When you find the line with "Click the Control" among the records below, reproduce it and each line after it exactly, ending with the line with "The width and height of the screenshot is (848, 599).".

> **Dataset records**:
************

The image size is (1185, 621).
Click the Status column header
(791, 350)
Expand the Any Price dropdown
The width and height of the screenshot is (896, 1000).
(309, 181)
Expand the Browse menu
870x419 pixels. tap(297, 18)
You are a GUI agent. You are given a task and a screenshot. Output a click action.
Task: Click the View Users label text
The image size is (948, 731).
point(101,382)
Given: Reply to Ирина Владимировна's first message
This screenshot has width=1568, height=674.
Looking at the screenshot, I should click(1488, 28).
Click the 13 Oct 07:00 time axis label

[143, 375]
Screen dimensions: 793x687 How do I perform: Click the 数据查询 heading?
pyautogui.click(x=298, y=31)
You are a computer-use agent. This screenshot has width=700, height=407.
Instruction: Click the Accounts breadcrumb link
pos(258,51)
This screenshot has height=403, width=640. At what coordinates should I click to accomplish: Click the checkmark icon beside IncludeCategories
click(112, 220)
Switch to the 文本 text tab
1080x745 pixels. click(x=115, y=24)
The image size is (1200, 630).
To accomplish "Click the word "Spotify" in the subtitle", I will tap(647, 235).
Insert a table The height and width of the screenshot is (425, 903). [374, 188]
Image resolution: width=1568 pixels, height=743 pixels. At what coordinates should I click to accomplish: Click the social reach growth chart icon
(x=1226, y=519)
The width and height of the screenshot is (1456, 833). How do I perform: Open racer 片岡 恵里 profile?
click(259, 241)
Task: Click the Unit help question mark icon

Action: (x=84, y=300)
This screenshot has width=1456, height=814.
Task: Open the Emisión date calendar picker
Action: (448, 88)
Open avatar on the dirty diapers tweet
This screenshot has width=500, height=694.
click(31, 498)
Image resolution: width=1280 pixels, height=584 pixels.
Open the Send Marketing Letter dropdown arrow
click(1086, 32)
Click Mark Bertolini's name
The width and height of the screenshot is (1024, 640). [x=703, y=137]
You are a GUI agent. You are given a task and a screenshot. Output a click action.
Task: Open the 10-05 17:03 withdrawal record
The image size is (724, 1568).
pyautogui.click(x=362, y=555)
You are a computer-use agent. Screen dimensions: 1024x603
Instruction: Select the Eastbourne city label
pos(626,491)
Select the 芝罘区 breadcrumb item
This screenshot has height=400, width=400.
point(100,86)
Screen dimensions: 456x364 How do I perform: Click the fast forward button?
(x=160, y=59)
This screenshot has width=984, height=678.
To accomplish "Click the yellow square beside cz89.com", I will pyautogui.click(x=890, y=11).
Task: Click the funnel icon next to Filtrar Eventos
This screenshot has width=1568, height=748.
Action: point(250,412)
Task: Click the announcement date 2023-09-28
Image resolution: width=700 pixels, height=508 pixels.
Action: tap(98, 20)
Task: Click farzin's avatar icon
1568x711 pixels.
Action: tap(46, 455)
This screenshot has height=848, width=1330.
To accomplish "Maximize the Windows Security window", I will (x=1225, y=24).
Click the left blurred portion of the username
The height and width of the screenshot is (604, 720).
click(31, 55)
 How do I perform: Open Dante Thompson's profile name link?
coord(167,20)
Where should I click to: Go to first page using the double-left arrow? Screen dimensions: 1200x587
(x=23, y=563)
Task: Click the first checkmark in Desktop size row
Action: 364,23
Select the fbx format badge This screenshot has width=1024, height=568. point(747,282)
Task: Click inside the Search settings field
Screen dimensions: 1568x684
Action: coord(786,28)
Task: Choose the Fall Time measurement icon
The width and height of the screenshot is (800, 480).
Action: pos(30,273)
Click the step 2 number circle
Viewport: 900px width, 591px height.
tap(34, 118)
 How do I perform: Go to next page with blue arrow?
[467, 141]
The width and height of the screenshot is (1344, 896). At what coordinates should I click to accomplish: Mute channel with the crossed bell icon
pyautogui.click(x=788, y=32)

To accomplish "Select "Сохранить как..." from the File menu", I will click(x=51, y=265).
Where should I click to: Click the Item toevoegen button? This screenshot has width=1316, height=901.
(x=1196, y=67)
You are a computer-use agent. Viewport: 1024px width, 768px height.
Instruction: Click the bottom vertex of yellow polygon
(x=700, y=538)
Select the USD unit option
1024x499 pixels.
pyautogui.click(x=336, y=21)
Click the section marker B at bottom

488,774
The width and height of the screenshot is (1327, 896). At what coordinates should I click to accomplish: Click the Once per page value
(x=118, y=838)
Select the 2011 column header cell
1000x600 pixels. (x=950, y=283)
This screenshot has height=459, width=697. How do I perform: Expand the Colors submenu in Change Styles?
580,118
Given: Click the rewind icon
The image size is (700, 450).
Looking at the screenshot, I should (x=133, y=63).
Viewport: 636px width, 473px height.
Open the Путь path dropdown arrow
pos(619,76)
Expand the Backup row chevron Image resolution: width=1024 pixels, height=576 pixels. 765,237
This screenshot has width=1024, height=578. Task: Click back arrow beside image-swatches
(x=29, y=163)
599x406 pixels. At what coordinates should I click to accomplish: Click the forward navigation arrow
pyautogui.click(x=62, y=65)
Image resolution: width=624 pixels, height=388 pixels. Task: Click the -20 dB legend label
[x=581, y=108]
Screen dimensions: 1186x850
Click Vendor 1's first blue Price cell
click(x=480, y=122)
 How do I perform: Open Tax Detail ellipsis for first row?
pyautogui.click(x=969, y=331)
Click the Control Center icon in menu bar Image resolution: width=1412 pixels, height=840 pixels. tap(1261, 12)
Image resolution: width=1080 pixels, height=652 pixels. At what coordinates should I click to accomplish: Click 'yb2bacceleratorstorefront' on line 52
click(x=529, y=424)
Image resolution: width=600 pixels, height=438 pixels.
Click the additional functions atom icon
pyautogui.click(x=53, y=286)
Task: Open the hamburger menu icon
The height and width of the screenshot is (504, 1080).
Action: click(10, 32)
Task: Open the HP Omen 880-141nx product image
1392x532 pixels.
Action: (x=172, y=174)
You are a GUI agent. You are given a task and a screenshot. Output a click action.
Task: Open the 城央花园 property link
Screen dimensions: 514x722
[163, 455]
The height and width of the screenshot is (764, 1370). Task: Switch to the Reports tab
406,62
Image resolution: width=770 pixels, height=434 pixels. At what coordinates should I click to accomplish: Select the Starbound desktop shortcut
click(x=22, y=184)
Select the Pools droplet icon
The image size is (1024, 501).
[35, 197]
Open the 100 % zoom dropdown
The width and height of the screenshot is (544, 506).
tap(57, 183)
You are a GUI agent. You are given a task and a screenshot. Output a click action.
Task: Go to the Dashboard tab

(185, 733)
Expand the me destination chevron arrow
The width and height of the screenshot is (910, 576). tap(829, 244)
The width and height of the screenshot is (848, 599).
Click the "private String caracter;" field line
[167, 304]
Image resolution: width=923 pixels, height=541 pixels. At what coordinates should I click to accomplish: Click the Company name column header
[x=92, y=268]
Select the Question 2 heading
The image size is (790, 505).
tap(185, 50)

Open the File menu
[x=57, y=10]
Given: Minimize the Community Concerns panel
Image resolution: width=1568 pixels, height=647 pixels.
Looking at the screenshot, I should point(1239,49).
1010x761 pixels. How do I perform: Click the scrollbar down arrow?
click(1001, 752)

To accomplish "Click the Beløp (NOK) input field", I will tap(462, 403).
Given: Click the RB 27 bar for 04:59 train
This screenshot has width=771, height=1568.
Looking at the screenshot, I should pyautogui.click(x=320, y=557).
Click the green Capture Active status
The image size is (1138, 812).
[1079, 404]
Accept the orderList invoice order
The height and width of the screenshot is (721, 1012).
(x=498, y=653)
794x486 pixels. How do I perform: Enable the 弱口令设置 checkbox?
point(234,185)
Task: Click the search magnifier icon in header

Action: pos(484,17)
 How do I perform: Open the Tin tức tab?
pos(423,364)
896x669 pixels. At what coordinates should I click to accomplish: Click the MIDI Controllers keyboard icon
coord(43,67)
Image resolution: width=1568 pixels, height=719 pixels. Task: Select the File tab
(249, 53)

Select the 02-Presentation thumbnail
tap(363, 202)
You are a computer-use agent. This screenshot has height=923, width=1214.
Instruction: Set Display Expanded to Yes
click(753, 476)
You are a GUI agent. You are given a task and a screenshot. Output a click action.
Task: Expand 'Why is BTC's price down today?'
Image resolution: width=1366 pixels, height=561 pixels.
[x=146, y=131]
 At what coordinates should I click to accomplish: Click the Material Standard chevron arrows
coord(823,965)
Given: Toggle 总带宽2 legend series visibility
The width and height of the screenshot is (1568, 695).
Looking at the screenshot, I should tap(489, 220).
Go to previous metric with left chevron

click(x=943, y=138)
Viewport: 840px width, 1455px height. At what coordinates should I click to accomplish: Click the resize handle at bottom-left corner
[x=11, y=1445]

************

> **Response**:
Click the Control Center icon in menu bar Image resolution: width=1412 pixels, height=840 pixels. tap(1261, 12)
Image resolution: width=1080 pixels, height=652 pixels. At what coordinates should I click to accomplish: Click 'yb2bacceleratorstorefront' on line 52
click(x=529, y=424)
Image resolution: width=600 pixels, height=438 pixels.
Click the additional functions atom icon
pyautogui.click(x=53, y=286)
Task: Open the hamburger menu icon
The height and width of the screenshot is (504, 1080).
Action: click(10, 32)
Task: Open the HP Omen 880-141nx product image
1392x532 pixels.
Action: (x=172, y=174)
You are a GUI agent. You are given a task and a screenshot. Output a click action.
Task: Open the 城央花园 property link
Screen dimensions: 514x722
[163, 455]
The height and width of the screenshot is (764, 1370). Task: Switch to the Reports tab
406,62
Image resolution: width=770 pixels, height=434 pixels. At what coordinates should I click to accomplish: Select the Starbound desktop shortcut
click(x=22, y=184)
Select the Pools droplet icon
The image size is (1024, 501).
[35, 197]
Open the 100 % zoom dropdown
The width and height of the screenshot is (544, 506).
tap(57, 183)
You are a GUI agent. You are given a task and a screenshot. Output a click action.
Task: Go to the Dashboard tab

(185, 733)
Expand the me destination chevron arrow
The width and height of the screenshot is (910, 576). tap(829, 244)
The width and height of the screenshot is (848, 599).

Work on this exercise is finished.